La última cena
“Cuánto tendrían que aprender algunos de George Clooney”. Y yo viendo llover sin un ápice de empatía
Muchos billetes de 20 dólares. Unos detrás de otros hasta sumar un millón. En una bolsa. Libres de impuestos. Esta es la manera que tiene George Clooney de agradecer a sus amigos que le ayudaran a conseguir la vida que siempre soñó. La que todos deseamos cuando nos sentamos a ver sus películas. La misma que nunca tendremos, pero de la que disfrutamos durante hora y media, tiempo suficiente para que se nos vayan desprendiendo las miserias del día a día.
“Qué buen tipo, George”. “Hay buenos amigos y luego está George Clooney”. “Cuánto tendrían que aprender algunos de George Clooney”. Y yo viendo llover sin un ápice de empatía. Con una envidia absurda, irreal, mala. Con esa culpa judeocristiana que no me ayuda ni siquiera a ver al buen samaritano.

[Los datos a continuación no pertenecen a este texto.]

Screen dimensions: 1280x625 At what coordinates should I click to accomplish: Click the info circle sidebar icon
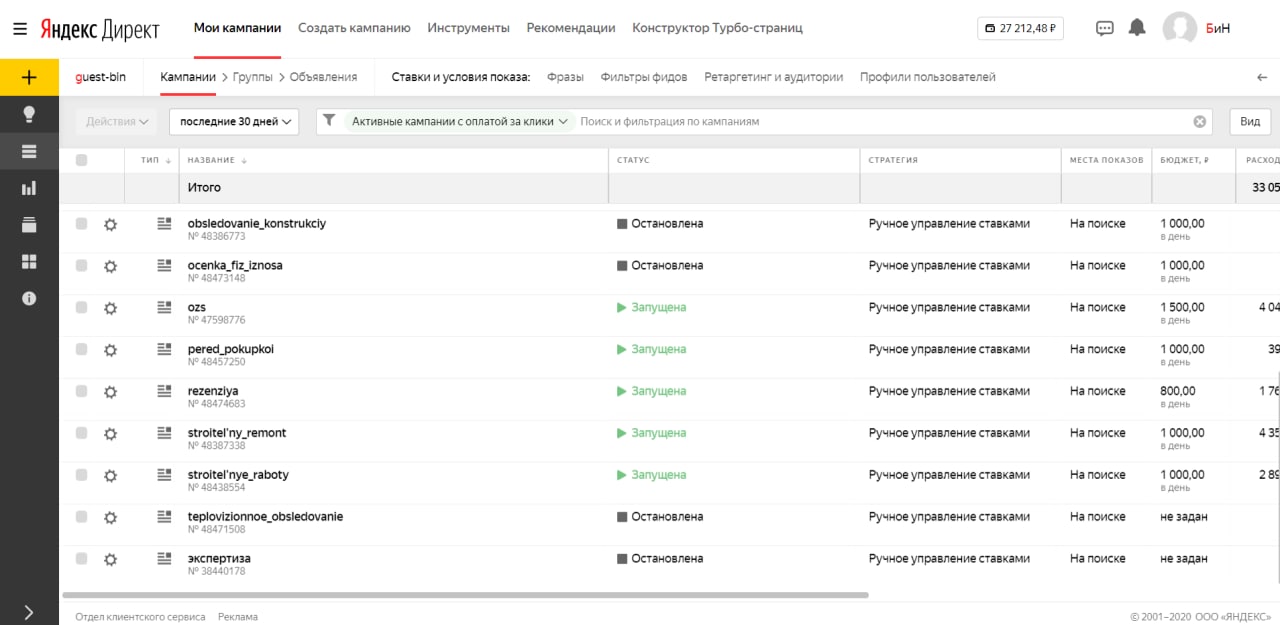tap(29, 298)
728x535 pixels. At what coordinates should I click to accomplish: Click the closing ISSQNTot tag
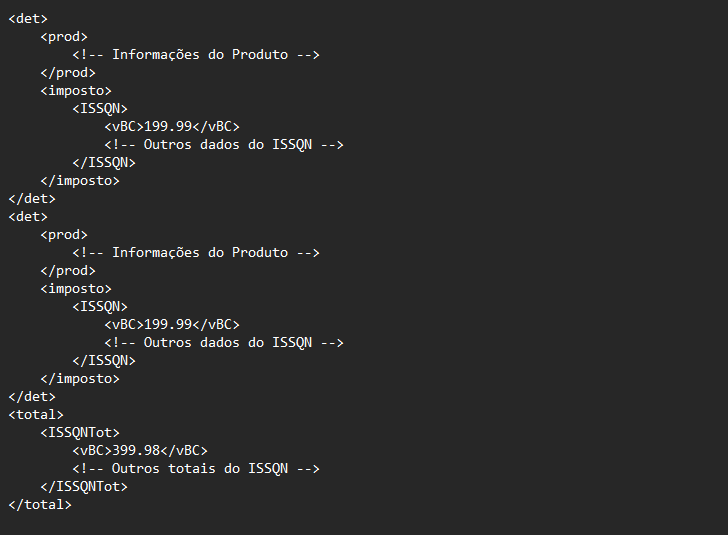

Hace tiempo que me cuesta distinguir al personaje de la persona: George Clooney navegando en yate; George Clooney saliendo de un restaurante caro; George Clooney esposado por manifestarse delante de la Embajada de Sudán en Washington; George Clooney compartiendo oxígeno con Brad Pitt; George Clooney de la mano de una mujer que, me aseguran, es de mi misma especie. Y todas las secuencias de una forma de vida que consumo con la normalidad aprehendida de la educación catódica y pegajosa del papel cuché.
Hasta que una cena, la de los colegas, la de Navidad, la de los viernes, la de cumpleaños, nos vuelve a separar. Como cuando aparecen los títulos de crédito y el mundo hasta el que había viajado se pierde en el tiempo… como lágrimas en la lluvia.